En pratique, un DSI peut être licencié pour faute si son inaction ou sa négligence est avérée. Un manquement caractérisé (absence de plan de sauvegarde, ignorance répétée des alertes de sécurité…) peut aussi, dans certains scénarios, engager la responsabilité pénale des dirigeants et du DSI en cas de dommages importants.
Face à ces multiples exigences, les DSI se tournent de plus en plus vers des référentiels reconnus (ISO 27001, NIST, etc.) et peuvent solliciter l’appui de prestataires qualifiés (PASSI ou PAMS pour la partie gouvernance et audits, par exemple). De même, ils doivent intensifier leur collaboration avec les départements juridiques, surtout pour formaliser les contrats et anticiper les évolutions législatives. Les interactions régulières avec l’Anssi et la CNIL se transforment en passage obligé pour maintenir un niveau de sécurité adéquat, notamment si un incident majeur survient.
Les DSI, pilotes de la conformité
Pour les évolutions règlementaires à venir, une uniformisation plus marquée des normes européennes en matière de cybersécurité semble inévitable. La directive NIS 2 pourrait ainsi s’étendre à de nouvelles industries jugées stratégiques et introduire des exigences plus contraignantes. Parallèlement, les discussions autour d’un futur règlement ePrivacy laissent présager un renforcement de la confidentialité dans les communications électroniques, ce qui engloberait aussi bien la messagerie instantanée que la visioconférence. De plus, les initiatives visant à rapprocher les législations européennes de celles d’autres zones économiques majeures, notamment les États-Unis ou l’Asie-Pacifique, devaient aboutir à une harmonisation internationale plus poussée des règles encadrant les transferts de données transfrontaliers. « Devaient », car le revirement récent du gouvernement des États-Unis, vers une dérégulation poussée, ne va pas dans le sens d’accords de portée planétaire.
Dans ce contexte, le rôle des DSI va intégrer de plus en plus le pilotage de la conformité, en garants de la sécurité et de la protection des données à un niveau décisionnel stratégique.

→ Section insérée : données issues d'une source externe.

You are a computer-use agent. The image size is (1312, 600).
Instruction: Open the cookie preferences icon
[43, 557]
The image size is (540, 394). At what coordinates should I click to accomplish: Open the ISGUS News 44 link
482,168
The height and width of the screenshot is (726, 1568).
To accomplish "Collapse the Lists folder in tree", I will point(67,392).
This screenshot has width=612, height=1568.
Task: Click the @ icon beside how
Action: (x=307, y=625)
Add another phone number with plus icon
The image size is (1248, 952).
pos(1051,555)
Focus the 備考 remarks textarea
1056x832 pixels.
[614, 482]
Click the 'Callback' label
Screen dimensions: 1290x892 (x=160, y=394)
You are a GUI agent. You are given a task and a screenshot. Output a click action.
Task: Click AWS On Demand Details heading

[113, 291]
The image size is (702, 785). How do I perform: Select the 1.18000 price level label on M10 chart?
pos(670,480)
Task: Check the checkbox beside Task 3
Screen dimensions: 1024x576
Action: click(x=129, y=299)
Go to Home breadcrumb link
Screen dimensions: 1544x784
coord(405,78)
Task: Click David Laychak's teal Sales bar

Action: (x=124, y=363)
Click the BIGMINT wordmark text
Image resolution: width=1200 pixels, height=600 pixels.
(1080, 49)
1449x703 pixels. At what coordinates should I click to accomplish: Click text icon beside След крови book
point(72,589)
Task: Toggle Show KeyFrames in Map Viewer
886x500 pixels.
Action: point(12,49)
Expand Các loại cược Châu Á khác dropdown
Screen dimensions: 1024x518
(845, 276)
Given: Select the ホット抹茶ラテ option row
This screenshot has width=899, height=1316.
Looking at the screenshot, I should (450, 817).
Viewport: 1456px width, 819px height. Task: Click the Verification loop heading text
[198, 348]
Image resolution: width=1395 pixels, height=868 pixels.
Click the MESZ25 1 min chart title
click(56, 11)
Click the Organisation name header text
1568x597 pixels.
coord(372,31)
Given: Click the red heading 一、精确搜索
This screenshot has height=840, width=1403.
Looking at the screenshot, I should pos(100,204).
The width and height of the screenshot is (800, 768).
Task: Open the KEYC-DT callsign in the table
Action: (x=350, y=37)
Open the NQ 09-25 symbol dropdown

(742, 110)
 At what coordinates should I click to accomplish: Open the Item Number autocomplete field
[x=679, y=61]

Ils endossent également le rôle de coordinateurs, car l’apparition d’une multitude de prestataires et de solutions cloud exige d’unifier et d’harmoniser les politiques de sécurité et de conformité au sein de l’entreprise. Enfin, les DSI s’affirment comme de véritables forces de proposition, puisque la mise en place de certificats de sécurité reconnus, tels que SecNumCloud ou ISO 27001, peut constituer un avantage concurrentiel, rassurer la clientèle et soutenir la conquête de nouveaux marchés. Mais leur enjeu fondamental est de limiter autant que possible les angles morts que le droit ne cesse de créer, avec des textes nationaux et européens qui continuent d’évoluer.